Recently, I read this piece "Why Is the World Losing Color?" The thesis is that people who use color are using more shades of gray and fewer vibrant reds, yellows, greens and purples. What the body of the essay doesn't say, but the graphs maybe do say, is that blue is on the rise again after a recent pinch.
My first thought when I read the article was, “Yes, good!" This is the true aesthetic: grays, a blue hint, and generally desaturated. But then I realized that my own aesthetic conception was, in fact, me following the crowd.
The Gray Chapter |
After receiving a swag shirt from work that is a wonderful, vibrant purple, I had determined that the astral color of 2025 was to be purple. And so, in fact, it has been.*
2025 astral purple, disguised as a flower |
* This statement has not been evaluated by the FDA.
After quite a bit of focus on hearing, sound and music (say, 2000-2023) I feel like my attention has shifted -- no, not shifted -- broadened to include more of the visual. After getting an APS-C digital camera, the latent became actual and I have been teaching myself to be a photographer. And a videographer. And in the Wizard Peter act, a generative artist.
Oh, give me green |
Color has become much more important to me. And the digital visual art has fed back into my perception. I think of photography and my camera as teaching me to see. To see in different ways, to shift my perspective (geometrically) and alter my sense of color qualia. To really open my brain to know what my eyes are seeing, which I actually find quite difficult.
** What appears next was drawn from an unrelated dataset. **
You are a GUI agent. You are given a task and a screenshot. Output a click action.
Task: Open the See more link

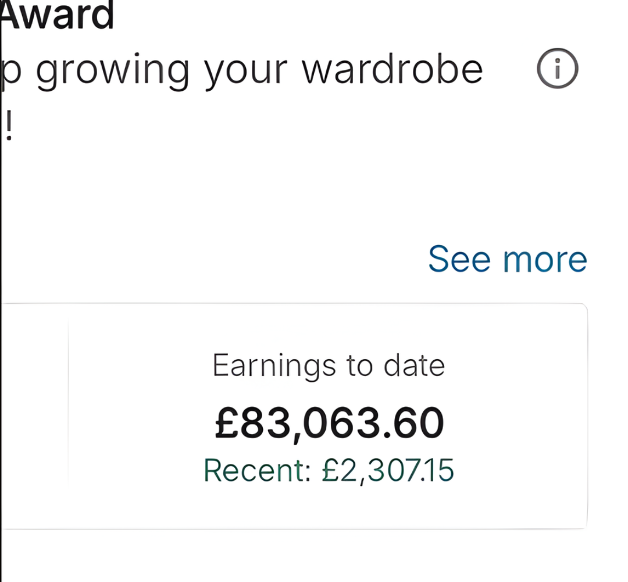507,259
I have consciously been chasing a “taste” in my photography. And it's born in a similar place to my writing on izzzzi, which has expanded to a series of recent posts here -- the germ of a thesis that I am different and that I have a distinct and valuable perspective. (In the trivial case, my perspective is valuable to me. (And, darn it to the (red (and yellow)) fiery hell that Dante wrote of, that's enough!))
Red and yellow then came to be, reaching out to me |
So I chase some elusive and developing aesthetic in my photography, videomaking and generative art. Photography is really the parent of the other two, the more basic art form, upstream in the evolutionary family tree. Not really, but that's a helpful simplification for my purposes here. The still photograph has elements of composition and perspective; it is the raw geometry of a three-dimensional world projected into a finite, two-dimensional rectangle.
Composition and perspective are decoupled from color enough that one might accidentally slide into some Platonic declamation that the monochrome photograph is sufficient to capture form. But that's not quite it. The same photograph may be well-balanced in its color form, while being a chaotic mess in black-and-white, or vice versa.
Beauty in form |
I have no illusion that the taste that I'm chasing is somehow novel in the scheme of humanity. And I'm not really trying to push any artistic boundaries per se. But having chased novelty and global-to-humanity boundaries in other domains, I come to these newer-to-me art forms with a quiet confidence that my distinct perspective (and a righteous soul*) is enough.
* This statement has not been evaluated by the FDA.
Color has the thrilling property of simultaneously seeming to be entirely objective, while in fact being irreducibly subjective in some sense. No one has been able to fly a thought-spaceship out of the event horizon of the thought-blackhole of whether or not you and I experience the same thing when we both look up at the blue sky: is my "blue" the same qualia as your "blue"?
True blue |
Probably there's a strong argument to be made for the case that most people all perceive the same colors in the same way based on our brains all being similar and black-box observations of our color perceptions are usually close. But other species have photoreceptors for infrared and ultraviolet and surely their inner experience of light with a dominant wavelength of 625-750nm is not isomorphic to what we call “red.” The experience of redness is intrinsically limited to beings with certain kinds of eyes and certain kinds of brains.
And there’s a wide range of variation in eyes and brains, even among humans. So the joys of color perception and color harmony are mine. Not mine alone, but perhaps little aspects are special to me, or at least unusual.
All-natural color wheel |
But at this point, do I fly at this article with guns blazing, either in favor of vibrant hues, or perhaps in alliance with the Almighty Grayscale army? I don't know. This question is a bit too generic anyway; different situations call for different palettes. But at least, I can have the cultural-situational awareness that I'm playing tag with the zeitgeist when I dial back the saturation slider.